• _Estratto pagina_
☆ ☆ ☆
Il 30 settembre, Eurostat ha pubblicato una mappa con un dato che ha fatto molto discutere: nel 2050, il rapporto tra la popolazione in età lavorativa (15-64 anni) e quella anziana (over 65), sarà superiore al 50 per cento in tutta Italia e in una larga parte dell’Europa occidentale. Secondo l’istituto di statistica europeo, infatti, già nel 2035 questo rapporto sarà pari al 50,3 per cento in Italia, contro il 34,8 per cento del 1990 e il 36,4 del 2020. Questo significa che per ogni over 65 ci saranno solo due persone in età lavorativa.

Nel 2050, il tasso di dipendenza degli anziani sarà pari al 61,5 per cento e gli over 65 rappresenteranno il 33,3 per cento della popolazione, di cui più del 40 per cento avrà almeno 80 anni (13,7 per cento della popolazione totale). Va considerato, inoltre, che gli adulti al lavoro dovranno anche garantire il benessere dei minori, in particolare di coloro che hanno meno di 15 anni, che nel 2050 rappresenteranno l’11,5 per cento della popolazione. In definitiva, la popolazione in età lavorativa sarà solo il 56,2 per cento del totale, contro il 68,6 del 1990 e il 63,7 del 2020. L’età mediana, già oggi la più alta in Unione Europea (47,2 anni), crescerà nel 2050 a 51,6 anni. Il 50 per cento degli italiani, insomma, avrà più di 50 anni.

L’invecchiamento di un paese rappresenta una sfida economica e sociale molto ostica per numerose ragioni. Innanzitutto, una popolazione che invecchia è una popolazione che ha bisogno di maggiori cure, che diventano sempre più costose con l’emergere di malattie croniche legate alla vecchiaia. Per quanto la cosiddetta silver economy possa rappresentare un’opportunità per alcuni settori, in particolare quelli di assistenza e di cura, è chiaro che una buona parte della spesa ad essa legata arriverebbe dal sistema di welfare garantito dai contribuenti, con uno impegno importante delle finanze pubbliche. Un maggior numero di anziani, poi, comporta un aumento della spesa pensionistica. Secondo i dati Ocse, l’Italia spendeva l’11,3 per cento del proprio Pil in pensioni nel 1990, un dato salito al 15,6 per cento nel 2017 e che, secondo l’Ufficio Parlamentare di Bilancio, arriverà fino al 17,9 per cento nel 2035, prima di cominciare un lento calo.
☆ ☆ ☆
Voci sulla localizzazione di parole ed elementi
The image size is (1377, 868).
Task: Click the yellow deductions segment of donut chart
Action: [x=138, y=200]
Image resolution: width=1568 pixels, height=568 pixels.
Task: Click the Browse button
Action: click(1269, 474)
☆ ☆ ☆
• _Elenco attività_
1. Converti tutte le voci in una tabella Markdown con le colonne «Numero» e «Contenuto». Ogni riga non vuota delle voci va in una riga della tabella.
2. Prosegui il testo sull'invecchiamento della popolazione italiana a partire dalla sua ultima frase.

• _Elenco risposte_
1.
| Numero | Contenuto |
|---|---|
| 1 | The image size is (1377, 868). |
| 2 | Task: Click the yellow deductions segment of donut chart |
| 3 | Action: [x=138, y=200] |
| 4 | Image resolution: width=1568 pixels, height=568 pixels. |
| 5 | Task: Click the Browse button |
| 6 | Action: click(1269, 474) |

2.
Numerosi studi, inoltre, mostrano come le persone più anziane tendono a investire meno e che i paesi e le società che invecchiano tendono ad essere meno innovative e più avverse al rischio, un fattore che riduce il progresso tecnologico e la creazione di imprese.

C’è poi l’importante capitolo della produttività: con il passare degli anni, i lavoratori e le società che invecchiano tendono ad essere meno produttivi, sia perché i più anziani cominciano a perdere la propria energia, sia perché non riescono a stare al passo con l’evoluzione delle competenze richieste per svolgere i lavori più innovativi, che di soliti sono anche quelli che registrano una crescita più elevata della produttività.

L’immigrazione come possibile soluzione

Le previsioni Eurostat partono da uno scenario di base, ma offrono anche diverse possibilità di evoluzione a seconda di come muterà il contesto italiano ed europeo nel corso degli anni. Sono disponibili, per esempio, previsioni in uno scenario di minore mortalità e fertilità, ma soprattutto sono state fatte delle previsioni in base all’andamento dei flussi migratori, sia in entrata che in uscita. Da una parte, infatti, le forti pressioni migratorie, in particolare dai paesi in via di sviluppo, costituiscono un’opportunità per aumentare la popolazione in età lavorativa (i migranti difficilmente hanno più di 40 anni) e la natalità; dall’altra, la cosiddetta fuga di cervelli porta le ragazze e i ragazzi italiani ad emigrare all’estero, riducendo la popolazione giovanile, oltre che lo stock di capitale umano. In uno scenario di maggiore immigrazione netta (che può crescere sia con l’aumento di coloro che arrivano che con la riduzione di chi parte), ossia con un aumento del 33 per cento rispetto allo scenario di base, l’età mediana in Italia nel 2050 passerebbe da 51,6 a 50,8 anni, mentre crescerebbe a 52,7 nel caso di una riduzione del 33 per cento dell’immigrazione netta. Il dato più interessante è che, in assenza di migrazione, l’età mediana salirebbe a 55,2 anni.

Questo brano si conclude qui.